### Directions
**1)** List the full names of everyone who writes a message in the saveAsTextFile thread.
**2)** Copy from the saveAsTextFile thread the passage that begins at the words "Re: rdd.saveAsTextFile problem" and stops after "the stack trace.".
---- Page text
On 1/2/2014 10:28 AM, Andrew Ash wrote:
> You want to write it to a local file on the machine?  Try using 
> "file:///path/to/target/mydir/" instead
>
> I'm not sure what behavior would be if you did this on a multi-machine 
> cluster though -- you may get a bit of data on each machine in that 
> local directory.
>
>
> On Thu, Jan 2, 2014 at 12:22 PM, Philip Ogren <philip.ogren@oracle.com 
> <ma...@oracle.com>> wrote:
>
>     I have a very simple Spark application that looks like the following:
>
>
>     var myRdd: RDD[Array[String]] = initMyRdd()
>     println(myRdd.first.mkString(", "))
>     println(myRdd.count)
>
>     myRdd.saveAsTextFile("hdfs://myserver:8020/mydir")
>     myRdd.saveAsTextFile("target/mydir/")
>
>
>     The println statements work as expected.  The first saveAsTextFile
>     statement also works as expected.  The second saveAsTextFile
>     statement does not (even if the first is commented out.)  I get
>     the exception pasted below.  If I inspect "target/mydir" I see
>     that there is a directory called
>     _temporary/0/_temporary/attempt_201401020953_0000_m_000000_1 which
>     contains an empty part-00000 file.  It's curious because this code
>     worked before with Spark 0.8.0 and now I am running on Spark
>     0.8.1. I happen to be running this on Windows in "local" mode at
>     the moment.  Perhaps I should try running it on my linux box.
>
>     Thanks,
>     Philip
>
>
>     Exception in thread "main" org.apache.spark.SparkException: Job
>     aborted: Task 2.0:0 failed more than 0 times; aborting job
>     java.lang.NullPointerException
>         at
>     org.apache.spark.scheduler.DAGScheduler$$anonfun$abortStage$1.apply(DAGScheduler.scala:827)
>         at
>     org.apache.spark.scheduler.DAGScheduler$$anonfun$abortStage$1.apply(DAGScheduler.scala:825)
>         at
>     scala.collection.mutable.ResizableArray$class.foreach(ResizableArray.scala:60)
>         at
>     scala.collection.mutable.ArrayBuffer.foreach(ArrayBuffer.scala:47)
>         at
>     org.apache.spark.scheduler.DAGScheduler.abortStage(DAGScheduler.scala:825)
>         at
>     org.apache.spark.scheduler.DAGScheduler.processEvent(DAGScheduler.scala:440)
>         at org.apache.spark.scheduler.DAGScheduler.org
>     <http://org.apache.spark.scheduler.DAGScheduler.org>$apache$spark$scheduler$DAGScheduler$$run(DAGScheduler.scala:502)
>         at
>     org.apache.spark.scheduler.DAGScheduler$$anon$1.run(DAGScheduler.scala:157)
>
>
>

Re: rdd.saveAsTextFile problem

Posted by Tathagata Das <ta...@gmail.com>.

Can you give us the more detailed exception + stack trace in the log? It
should be in the driver log. If not, please take a look at the executor
logs, through the web ui to find the stack trace.
--------
---- Dataset section
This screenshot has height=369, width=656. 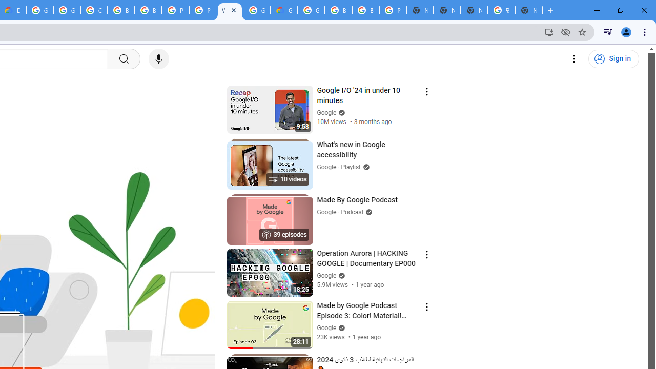 What do you see at coordinates (284, 10) in the screenshot?
I see `'Google Cloud Estimate Summary'` at bounding box center [284, 10]. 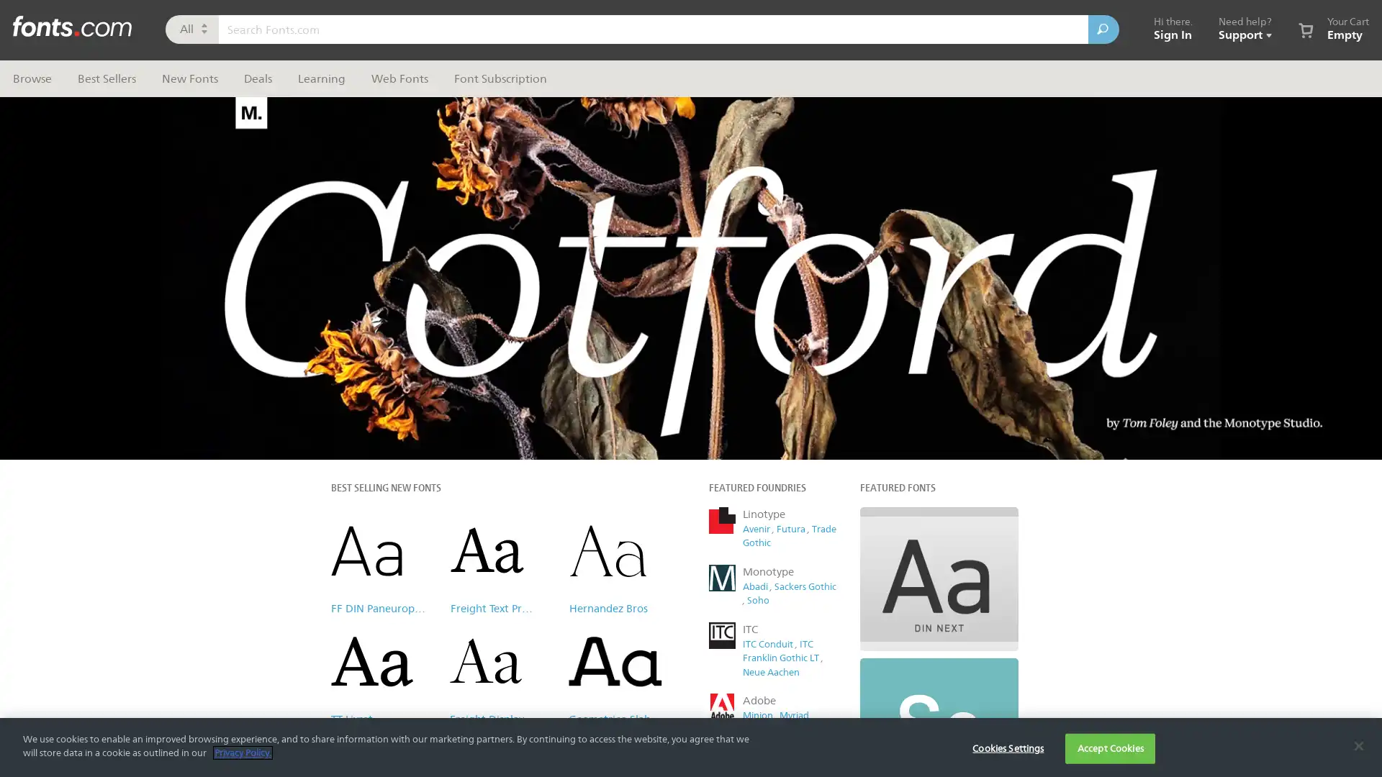 What do you see at coordinates (1007, 748) in the screenshot?
I see `Cookies Settings` at bounding box center [1007, 748].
--------
### Results for the exercise
**1)**
Andrew Ash
Philip Ogren
Tathagata Das

**2)**
Re: rdd.saveAsTextFile problem

Posted by Tathagata Das <ta...@gmail.com>.

Can you give us the more detailed exception + stack trace in the log? It
should be in the driver log. If not, please take a look at the executor
logs, through the web ui to find the stack trace.